How to get information about the provenance of Python packages installed
Fridolín Pokorný
Posted on April 13, 2023
Let's take a look on how to obtain information about the provenance of installed packages in the Python ecosystem. This idea is part of PEP-710 which is in a draft state as of today.
Židlochovice - Rozhledna Akátová věž; Czech republic. Image by author.
The tutorial uses files that are available at github.com/fridex/pip-provenance.
Let's create a simple Python application using Chainguard's Python image. This application will be a simple flask hello world application. The app.py
script will have the following content:
from flask import Flask
app = Flask(__name__)
@app.route('/')
def index():
return 'Hello, world!'
app.run(host='0.0.0.0', port=8080)
Additionally, we will create a requirements.in
file with the following content:
flask
We will use pip-tools to lock dependencies to specific versions for reproducibility. Also, we will keep hashes of the Python distributions installed:
pip-compile --generate-hashes
The command above will create a requirements.txt
file. An example of such a file can be found here.
Next, let's create a containerized environment with our application.
Using the upstream pip
First, we will use the upstream pip which is also shipped in Chainguard's images. We can directly take the Dockerfile as written by Chainguard with minimal changes to make sure we have a containerized application:
FROM cgr.dev/chainguard/python:latest-dev as builder
WORKDIR /app
COPY requirements.txt .
RUN pip install -r requirements.txt --user
FROM cgr.dev/chainguard/python:latest
WORKDIR /app
# Make sure you update Python version in path
COPY --from=builder /home/nonroot/.local/lib/python3.11/site-packages /home/nonroot/.local/lib/python3.11/site-packages
COPY app.py .
ENTRYPOINT ["python", "/app/app.py"]
The containerized application can be built:
podman build -f raw/Dockerfile -t pip-provenance:raw .

▶ _Given data_
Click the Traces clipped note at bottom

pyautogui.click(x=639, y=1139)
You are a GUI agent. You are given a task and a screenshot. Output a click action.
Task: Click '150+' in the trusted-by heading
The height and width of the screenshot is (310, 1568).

▶ _Requests_
• a. According to the Python package provenance tutorial, why is pip-tools used to produce the requirements file, and what does the tutorial keep alongside it? Answer in one to three sentences.
• b. From the Python package provenance tutorial, reproduce the passage from "Židlochovice - Rozhledna" up to and including "app = Flask(__name__)".
The records are not needed for this work.

▶ _Written responses_
• a. pip-tools locks the dependencies to specific versions for reproducibility. The tutorial also keeps hashes of the Python distributions installed, which it generates with "pip-compile --generate-hashes".

• b.
Židlochovice - Rozhledna Akátová věž; Czech republic. Image by author.
The tutorial uses files that are available at github.com/fridex/pip-provenance.
Let's create a simple Python application using Chainguard's Python image. This application will be a simple flask hello world application. The app.py
script will have the following content:
from flask import Flask
app = Flask(__name__)